For prevention of invasive fungal infections appoint 200 mg 3 times a day. The duration of preventive treatment depends on the duration of neutropenia in hematological patients or the severity of immunosuppression in recipients of hematopoietic stem cell transplants. Patients with acute myeloid leukemia or myelodysplastic syndrome should receive prophylactic treatment several days before the expected onset of neutropenia and continue for 7 days after an increase in the number of neutrophils to a level of more than 500 / μl.

Side effects:

From the side blood: thrombocytopenia, neutropenia, eosinophilia, anemia, bleeding, thrombocytopenic purpura, pancytopenia, impaired blood clotting.
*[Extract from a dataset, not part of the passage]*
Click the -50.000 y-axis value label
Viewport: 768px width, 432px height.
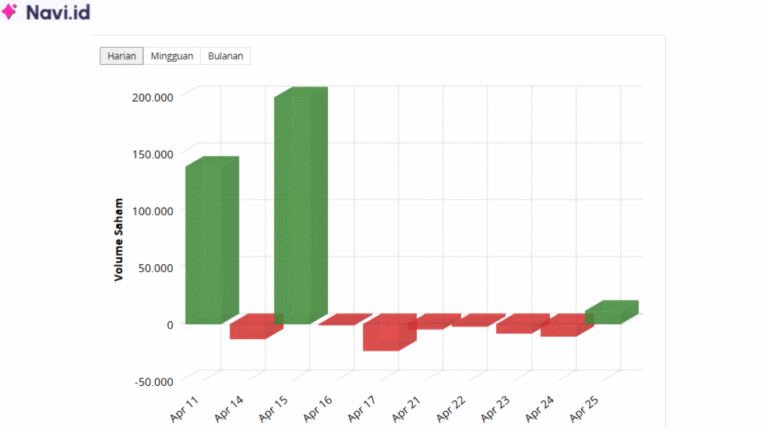click(x=152, y=380)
From the side nervous system: paresthesia, fainting, convulsions, neuropathy, blindness of sight, hearing impairment, scotoma, diplopia, encephalopathy, tremor, hypoesthesia, depression, psychosis.

From the side gastrointestinal tract: vomiting, abdominal pain, dyspepsia, dry mouth, anorexia, pancreatitis, ulceration of the oral mucosa, intestinal obstruction, cholestatic hepatitis, hepatosplenomegaly, liver soreness, nausea, diarrhea, flatulence, bloating, increased bilirubin content in the blood, damage to hepatocytes, gastrointestinal bleeding, hepatic insufficiency, cholestasis, asterixis (hepatic tremor).

From the side musculoskeletal system: back pain.

From the side respiratory system: pneumonitis, pulmonary hypertension, interstitial pneumonia.

From the side of cardio-vascular system: interval lengthening QTc/QT, palpitation, ventricular arrhythmia such as "pirouette", ventricular tachycardia, heart failure, cerebral circulation disorder, ECG changes, increase or decrease in blood pressure, sudden death, cardiac and respiratory arrest, myocardial infarction, pulmonary embolism, deep vein thrombosis (unspecified).

From the side genitourinary system: renal failure, interstitial nephritis, menstrual irregularities, acute renal failure, increased serum creatinine, renal tubular acidosis, tenderness of the mammary glands.

Other: fever, fatigue, weakness, chills, tongue edema, allergic reactions, hyperglycemia, asthenia, swelling, pain, malaise, face swelling,violation of electrolyte balance.

Overdose:

Not described.

Interaction:

Cimetidine reduces the concentration of the drug in the blood.

Do not use simultaneously with efavirenz, everolimus, pimozide, halofantrine.

The drug slows the excretion of other drugs,which are metabolized by the enzyme CYP3A47 (increases their maximum concentration in plasma): atazanavir, atorvastatin (risk of rhabdomyolysis), Bosutinib, vemurafenib, vinblastine (can cause neurotoxic reactions), vincristine (can cause neurotoxic reactions), vismodegib, dihydroergotamine (risk of ergotism development), digoxin, diltiazem, Lachinimod, lovastatin (risk of rhabdomyolysis), midazolam, nifedipine, ranolazine, rilpivirine, simvastatin (risk of rhabdomyolysis), sirolimus, tacrolimus, ergotamine (risk of development of ergotism), etravirine.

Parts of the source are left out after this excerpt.